La malattia però, quella vera stavolta, colpisce la sorella Debora. Il verdetto è duro come un muro: leucemia mieolide acuta. E’ il febbraio del 2010 e Alessandro non ha ancora un contratto per la stagione oramai alle porte, ma che importanza hanno le gare in bicicletta di fronte alla corsa per la vita? Cominciano le cure. I fratelli Proni, Fabrizio, Alessandro e Sabrina, effettuano tutti gli accertamenti per la donazione del midollo presso l’Ospedale Santa Maria della Misericordia di Perugia. Alessandro risulta avere il profilo più vicino a quello della sorella malata: «I medici non volevano che effettuassi la donazione, sapevano che ero un ciclista professionista e avevano paura che il mio midollo fosse “sporco”. Noi ciclisti si sa, non godiamo di grande stima per via del doping, ma sarebbe stato assurdo voler aiutare Debora sapendo che l’avrei uccisa. Mi sono dovuto sottoporre a numerosi accertamenti, ma tutto è risultato in ordine così è partita la donazione». Quattro ore al giorno per quattro giorni attaccato ai macchinari. Dal sangue di Alessandro vengono prelevate le cellule staminali per il trapianto che fa ripartire il midollo osseo della sorella, ma un’infezione degenera attaccando le difese immunitarie. Debora muore il 19 dicembre 2011.

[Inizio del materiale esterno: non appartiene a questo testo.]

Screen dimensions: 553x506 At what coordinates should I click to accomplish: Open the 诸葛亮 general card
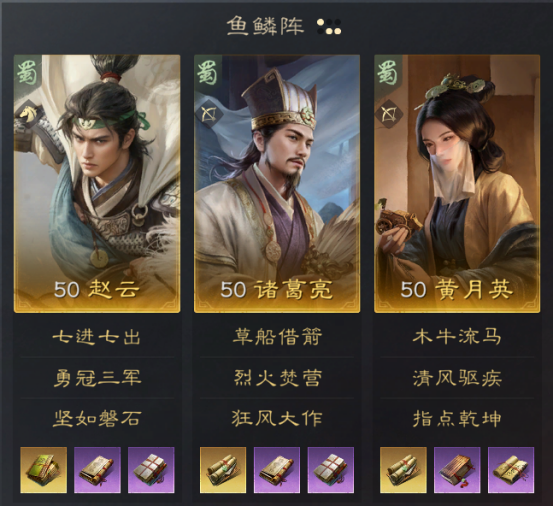pyautogui.click(x=277, y=184)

Giro d'Italia 2013 Tappa 2Cosa rimane allora oltre la morte? «Debora nel suo dolore continuava sempre a fare il tifo per me- spiega Alessandro con un velo di commozione- mi diceva: “Tu sei la mia aquila devi aprire le ali e tornare a volare”. Io ho un debito con lei: finché non riesco a vincere una gara e a dedicargliela non mi do pace. La donazione è una cosa fantastica perché ti senti partecipe di qualcosa. Anche in questo caso ho fatto  da gregario, era Debora però il mio capitano. Ho capito l’importanza di donare, di donare il sangue. Non dobbiamo trovarci in una situazione d’emergenza per capirlo. Ogni giorno tante persone, soprattutto bambini soffrono. Non so se il ciclismo conosce bene la mia storia, si cerca la strada della credibilità in questo sport: eccola. Sono stato lasciato solo dall’ambiente delle due ruote ho ricominciato con il ciclismo grazie a Fausto Scotti, c.t. della nazionale di ciclocross che da sempre crede nelle mie potenzialità. Chi è oggi Alessandro Proni? Una persona con molta più grinta, un uomo vero, padre di due bellissime bambine».

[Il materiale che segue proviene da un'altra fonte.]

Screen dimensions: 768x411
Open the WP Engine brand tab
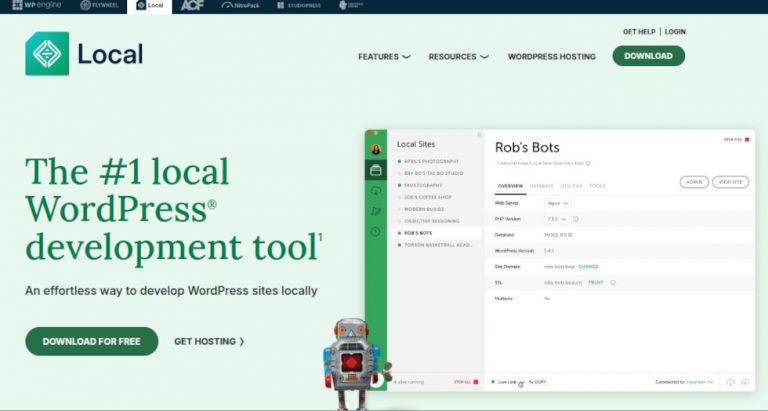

La prossima tappa? Continuare ad aiutare gli altri: Di Luca, Garzelli, Santambrogio, Rabottini, ma anche il residence Chianelli, struttura che accoglie adulti e bambini in cura presso i reparti di oncoematologia pediatrica ed ematologia dell’ospedale di Perugia assieme ai familiari senza alcun costo d’affitto.

«Con i fondi raccolti al Chianelli è stato realizzato il “parco del sorriso” completo di giostre ed animali. Il mio prossimo sogno è realizzare una grande pedalata di solidarietà con i grandi campioni del ciclismo».